_Task prompt:_
Show every line from the data below that includes "Given".

START Data to use

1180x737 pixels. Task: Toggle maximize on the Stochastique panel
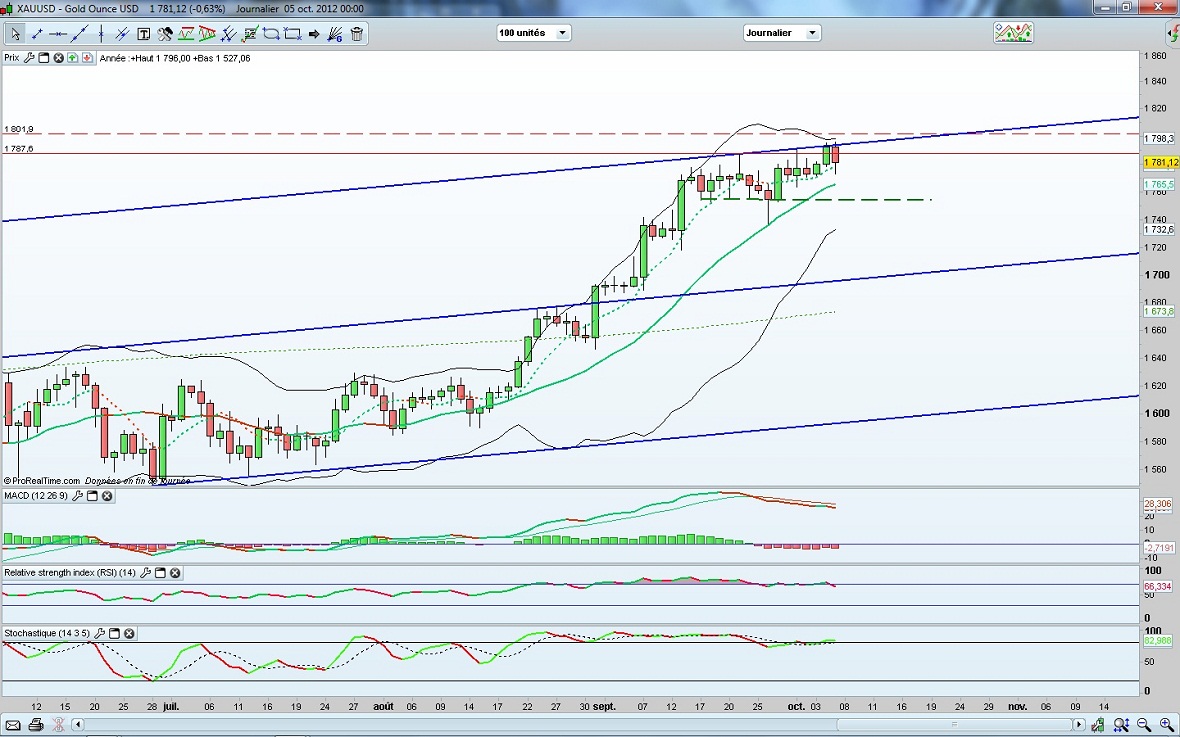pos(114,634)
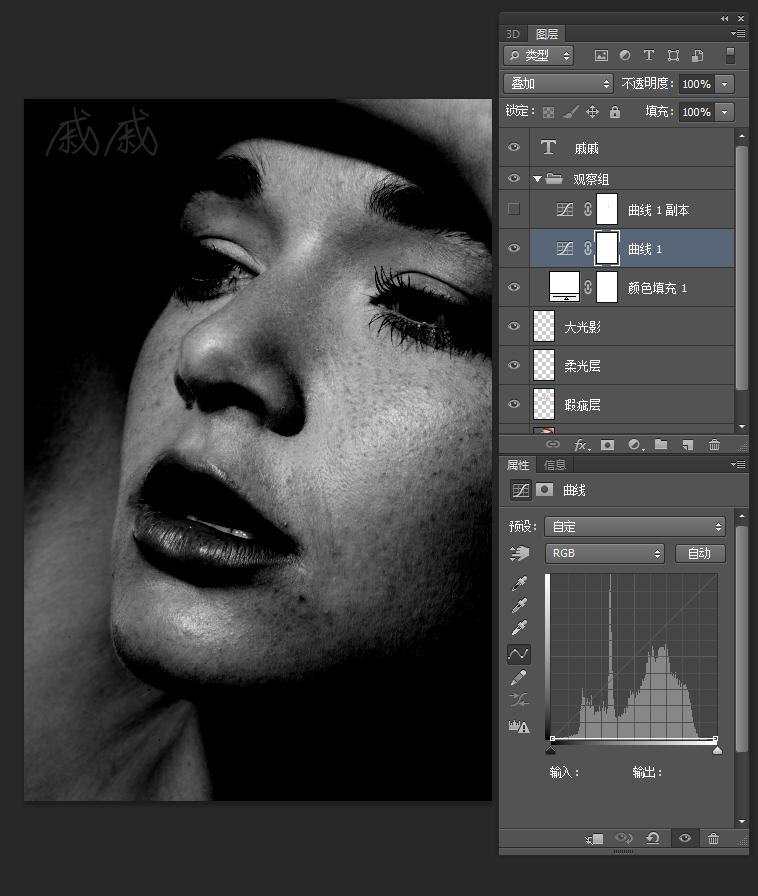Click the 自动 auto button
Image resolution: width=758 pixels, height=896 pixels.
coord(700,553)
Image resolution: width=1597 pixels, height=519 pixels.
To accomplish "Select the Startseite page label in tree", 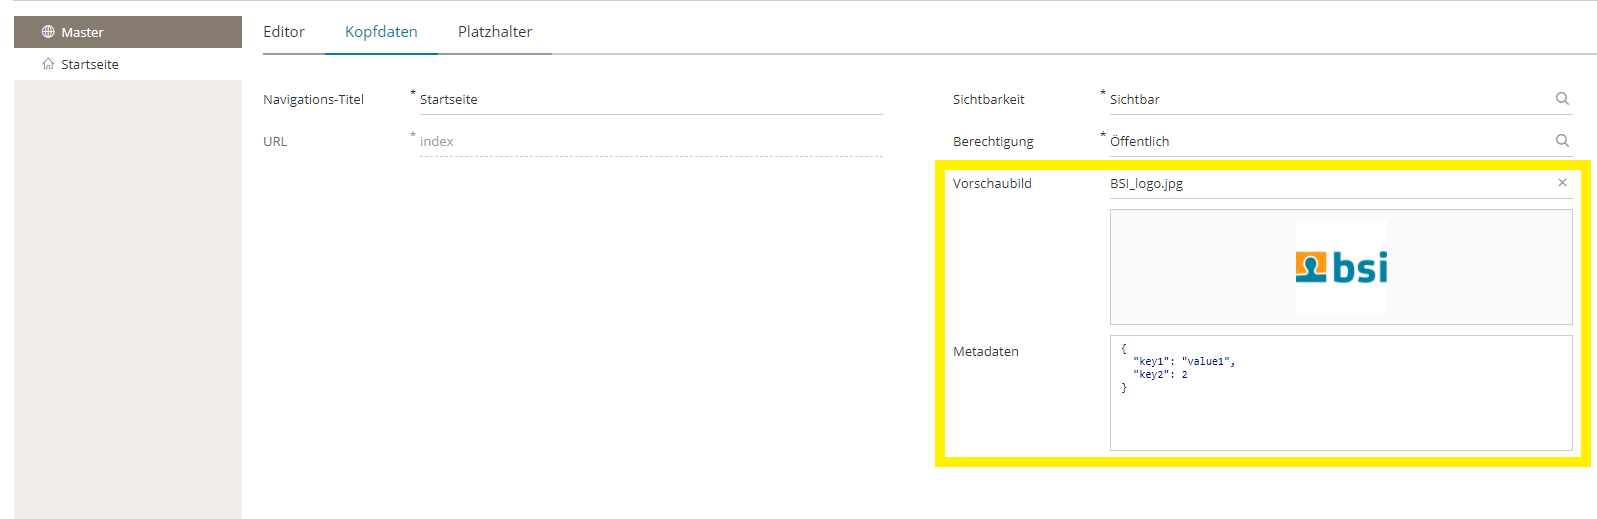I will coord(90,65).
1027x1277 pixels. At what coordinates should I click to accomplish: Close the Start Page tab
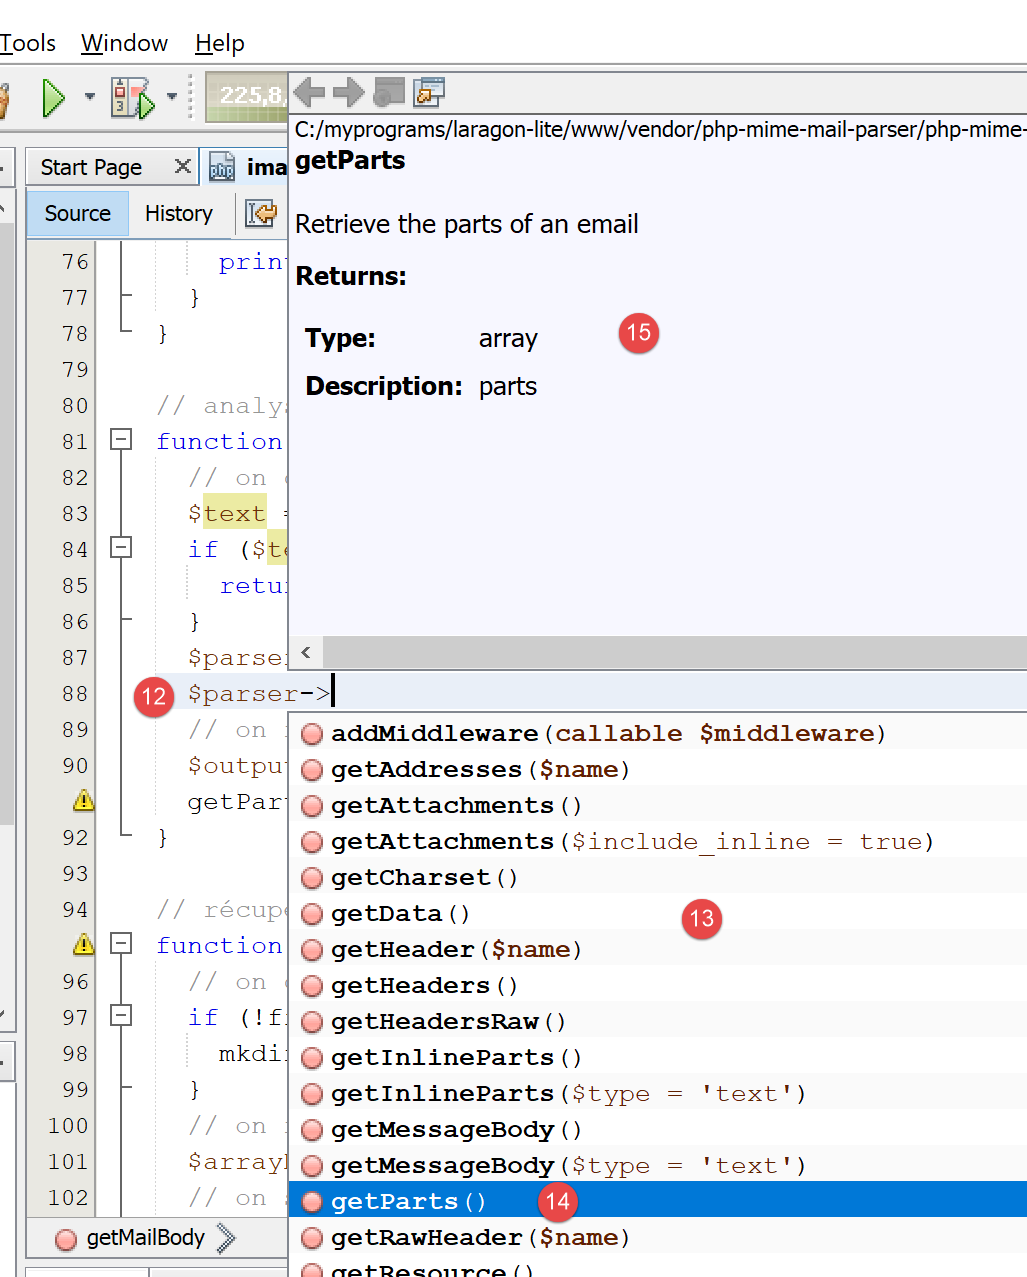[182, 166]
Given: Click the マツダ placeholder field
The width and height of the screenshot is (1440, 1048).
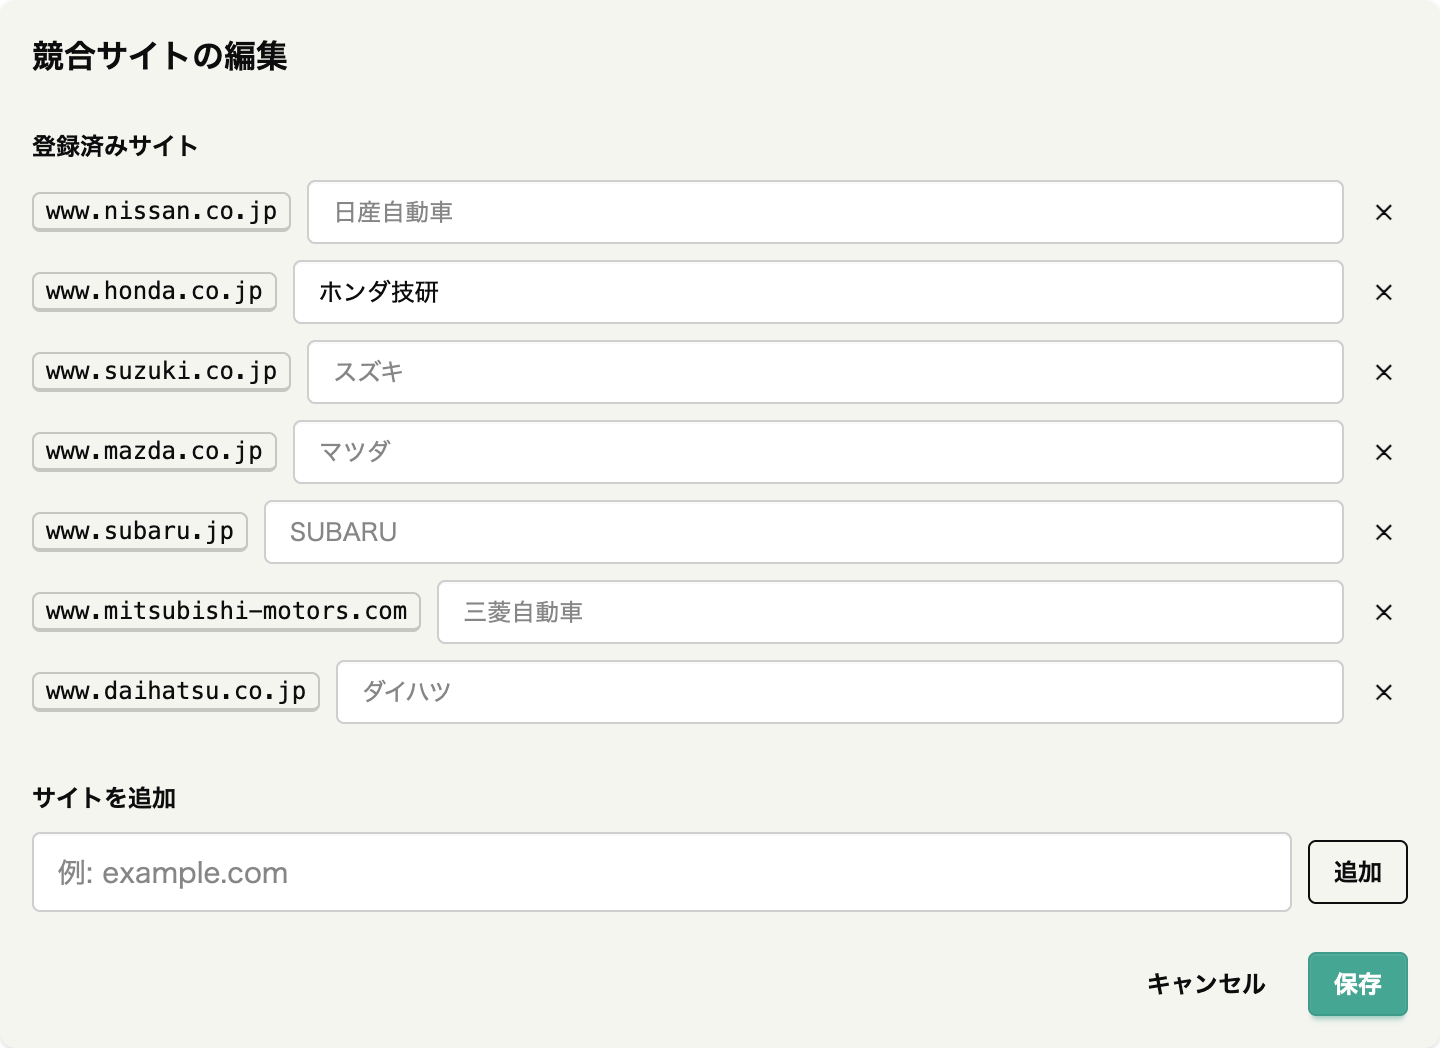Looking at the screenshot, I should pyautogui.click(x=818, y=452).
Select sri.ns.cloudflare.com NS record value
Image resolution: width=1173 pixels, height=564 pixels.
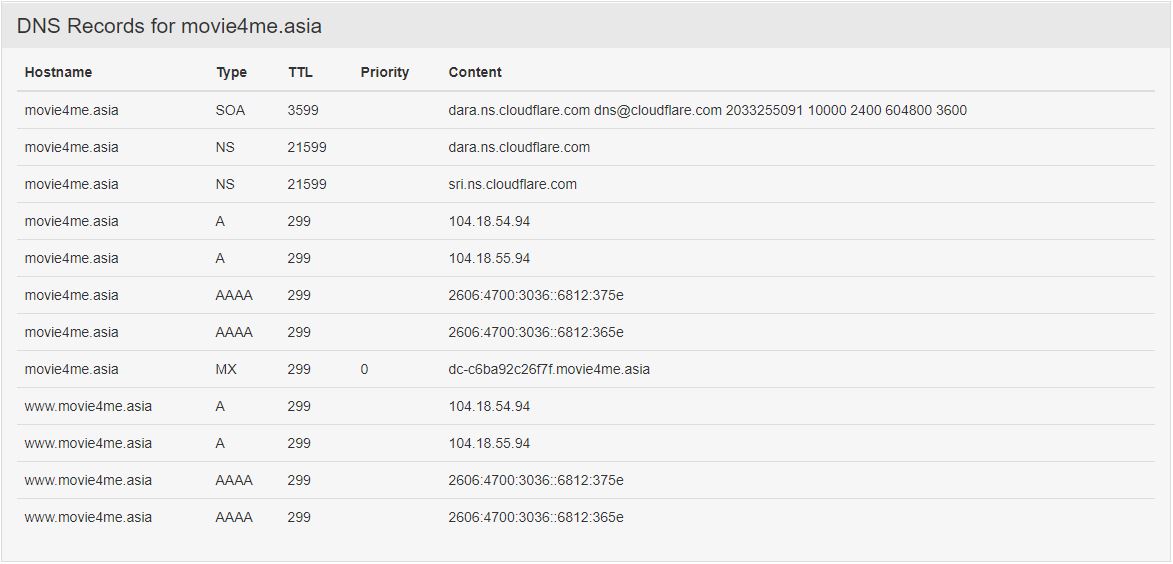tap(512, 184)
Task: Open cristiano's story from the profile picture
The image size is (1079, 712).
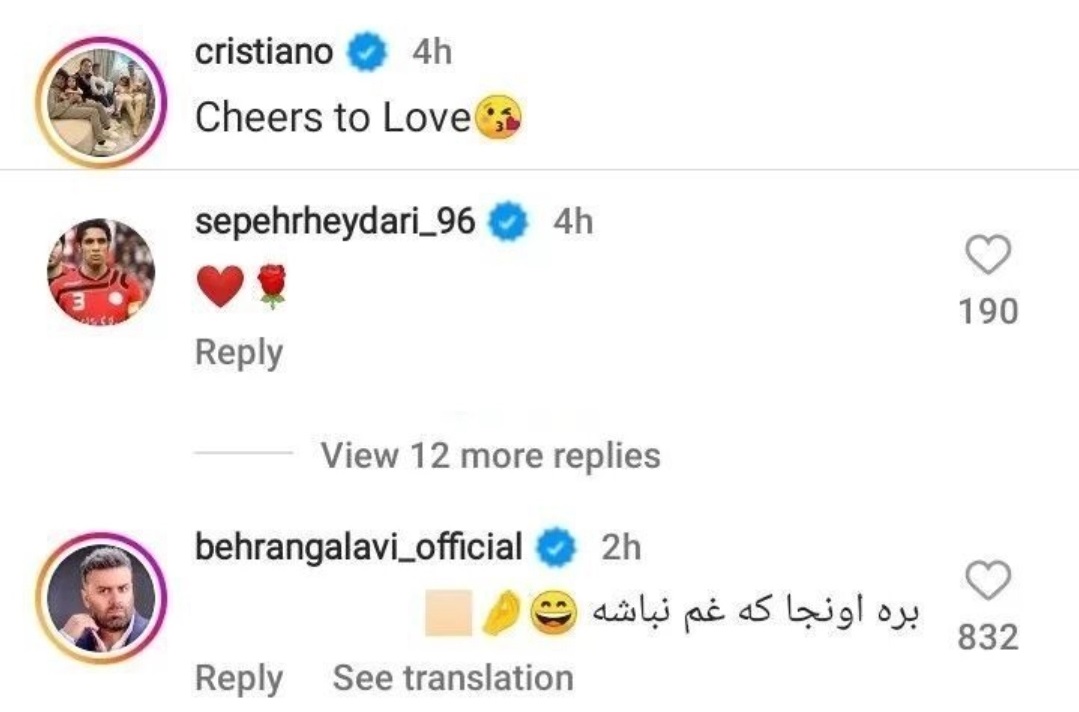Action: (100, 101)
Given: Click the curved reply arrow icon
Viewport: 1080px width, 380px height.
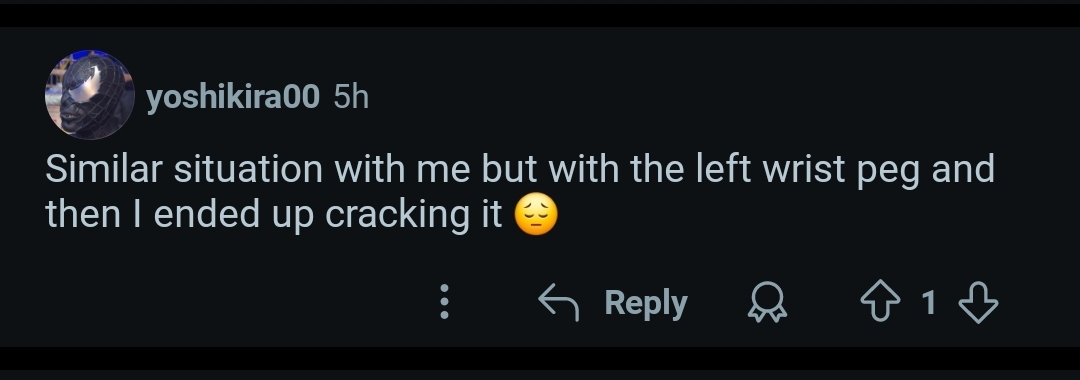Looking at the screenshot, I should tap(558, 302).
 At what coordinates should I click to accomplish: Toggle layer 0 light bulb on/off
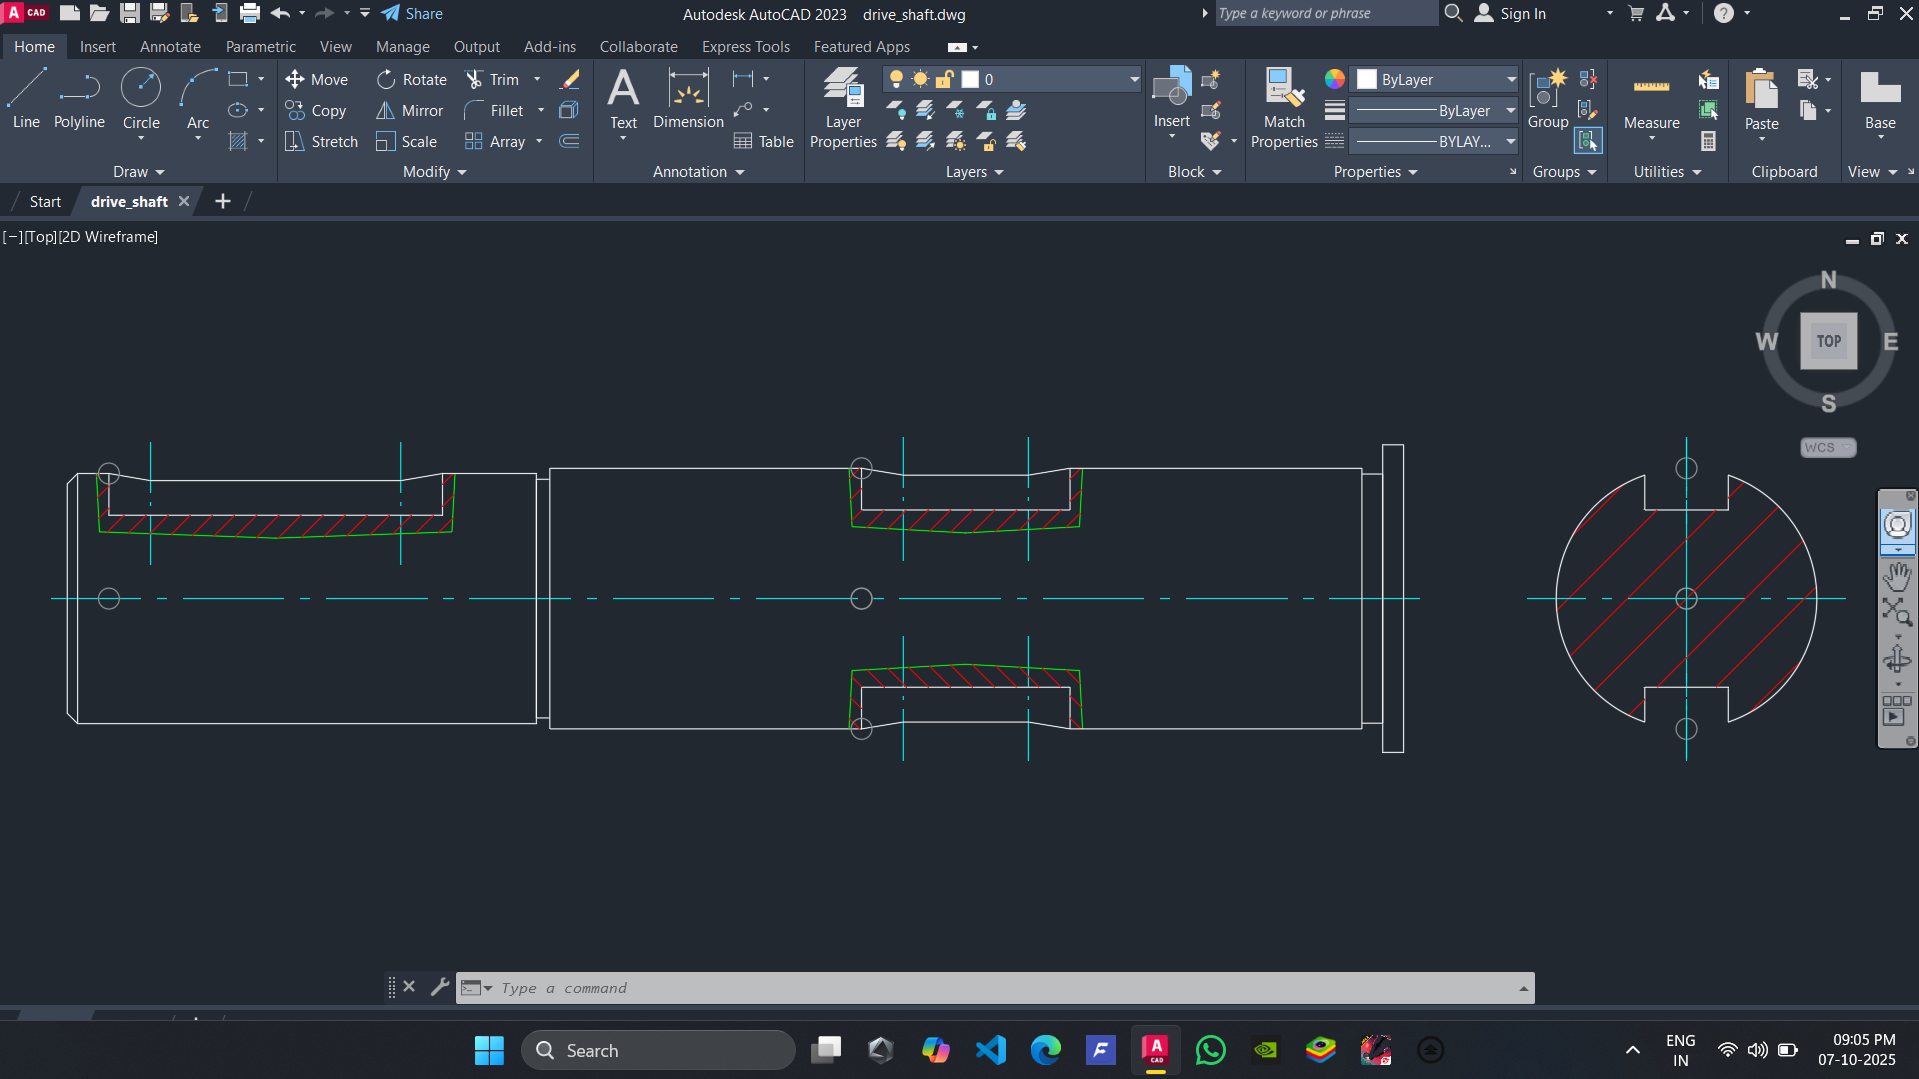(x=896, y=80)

END Data to use

_Written solution:_
Given: Click the マツダ placeholder field
Given: Click the curved reply arrow icon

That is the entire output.